2. Gymnastics – Ring/Bar Muscle-up or Chest-to-Bar/Pull-up Practice
Conditioning
Punch and Judy (AMRAP – Rounds and Reps)
In Teams of 2
14 min AMRAP
10m 1-arm Overhead Dumbbell Walking Lunge
14 Air Squats
10m 1-arm Overhead Dumbbell Walking Lunge
10 Dips
Follow-the-Leader Style – Partner 1 does 10m, Partner 2 does 10m.
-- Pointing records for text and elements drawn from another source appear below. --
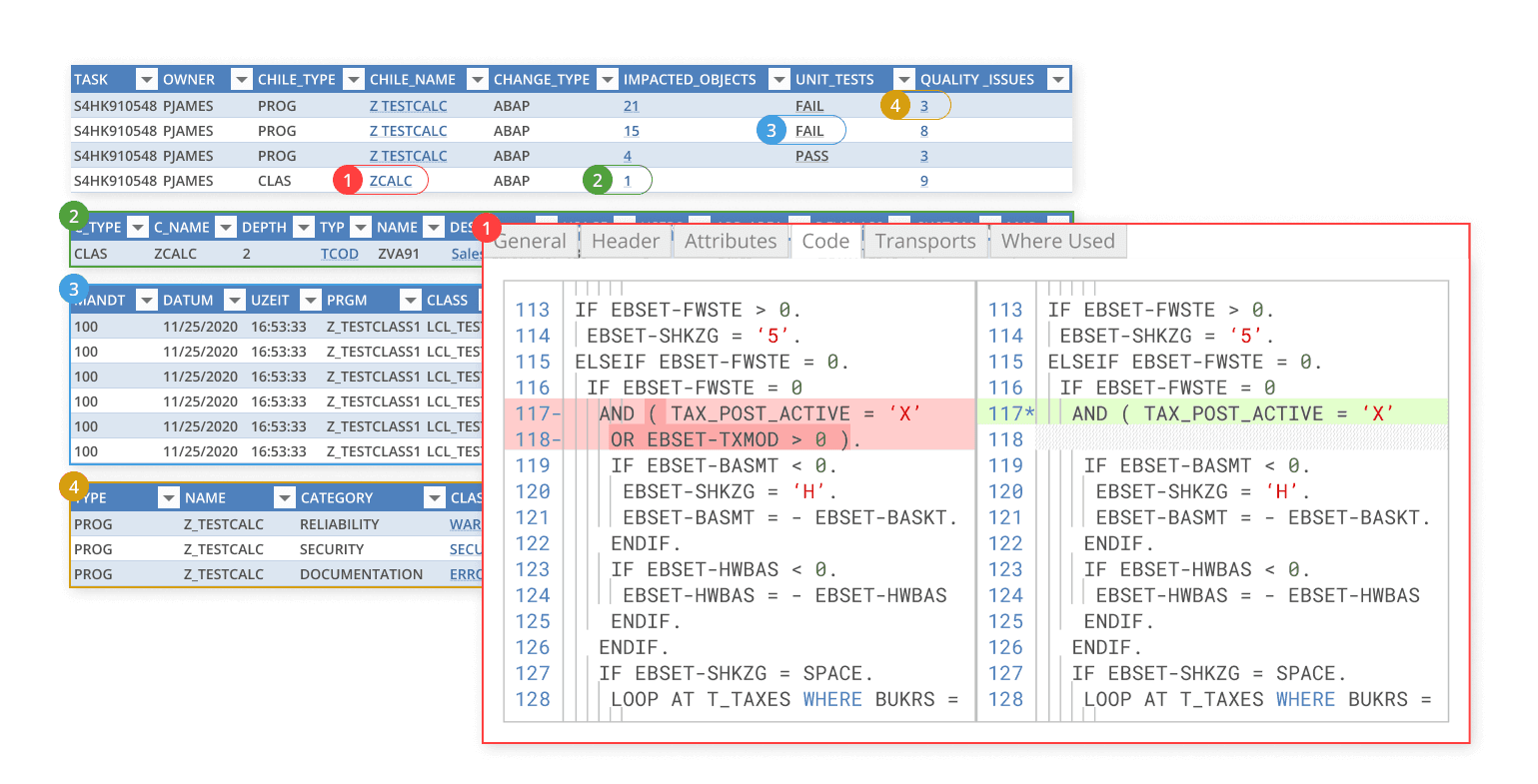Click the red badge 1 beside ZCALC
The image size is (1538, 784).
click(347, 181)
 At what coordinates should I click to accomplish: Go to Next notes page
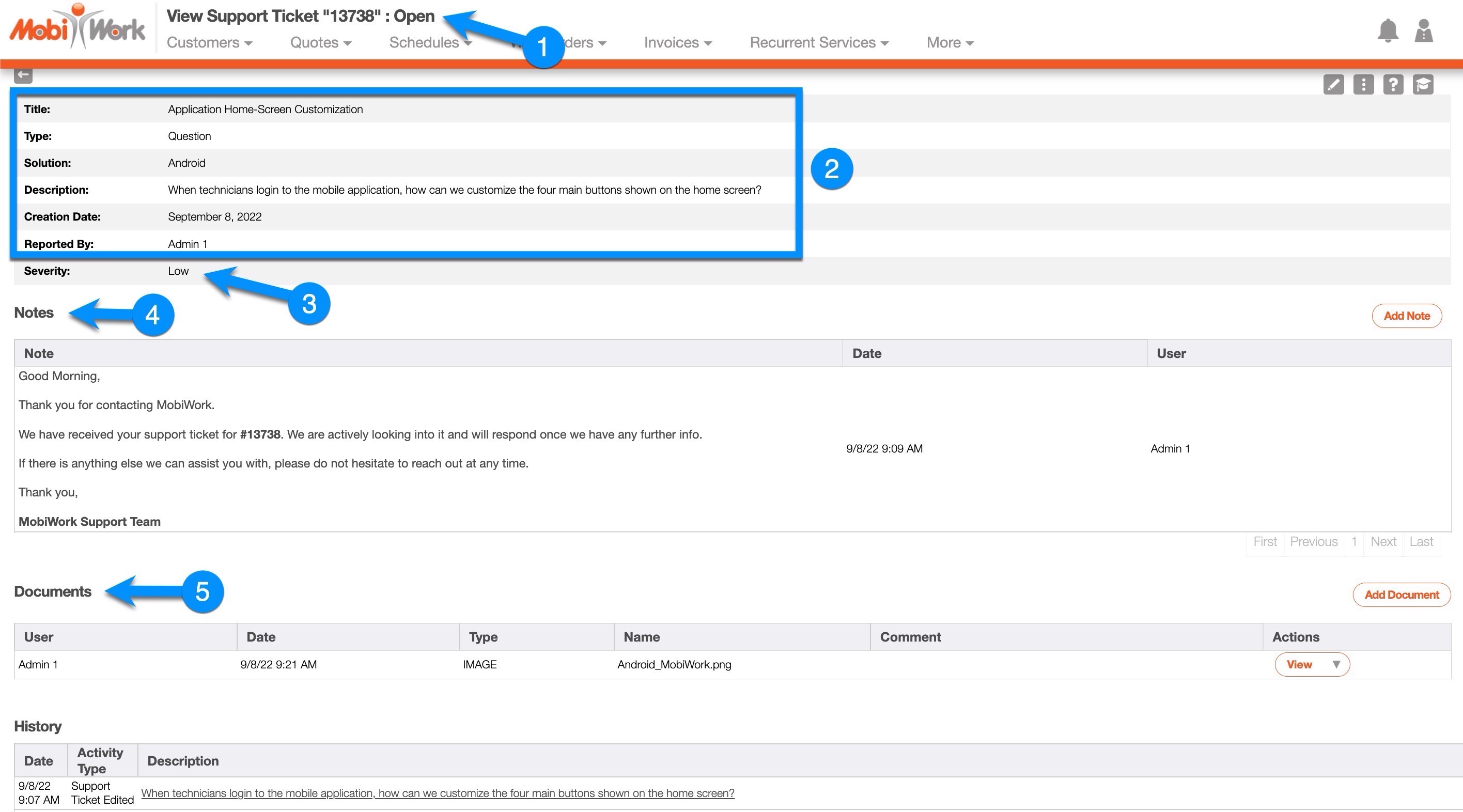tap(1383, 542)
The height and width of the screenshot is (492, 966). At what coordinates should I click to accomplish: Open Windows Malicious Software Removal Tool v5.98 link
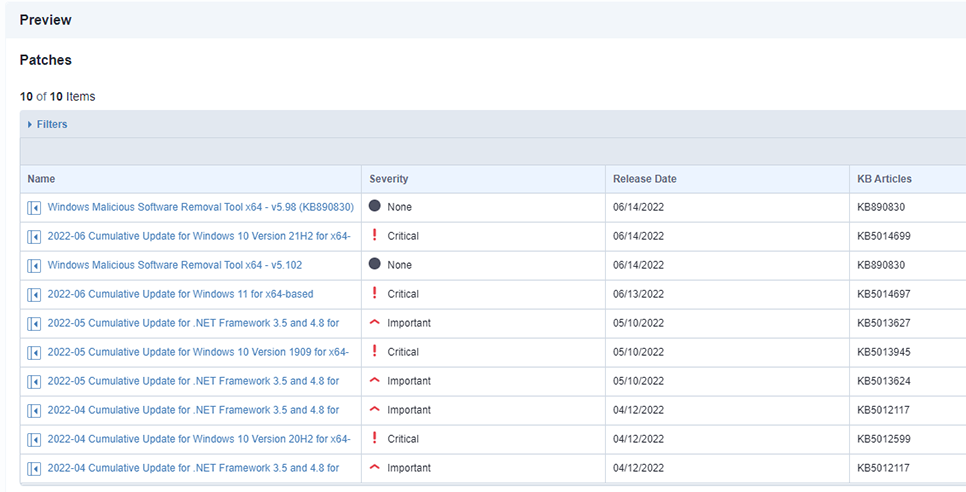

Partner 1 does Air Squats, Partner 2 does Air Squats, etc.
Alpha: 50/35, Ring Dips
Bravo: 35/25, Stationary Dips
Charlie: Front Rack Dumbbell Lunge 35/25, Stationary Dips
Gymnastics
Take 6 minutes to practice a high skill gymnastic movement:
– Ring Muscle Up
– Bar Muscle Up
– Chest-to-Bar Pull-up
– Pull-up
If you’re comfortable with one movement, you can practice with an uncomfortable amount of unbroken reps in an EMOM
Or
Try a certain number of attempts (1-3) of a movement you’re still working on in an EMOM
KSQ30
9:15AM KSQ30
In teams of 2
14 min AMRAP
10m Walking Lunge
14 Air Squats
10m Walking Lunge
10 Push-ups
Follow-the-leader Style just like the CrossFit workout today.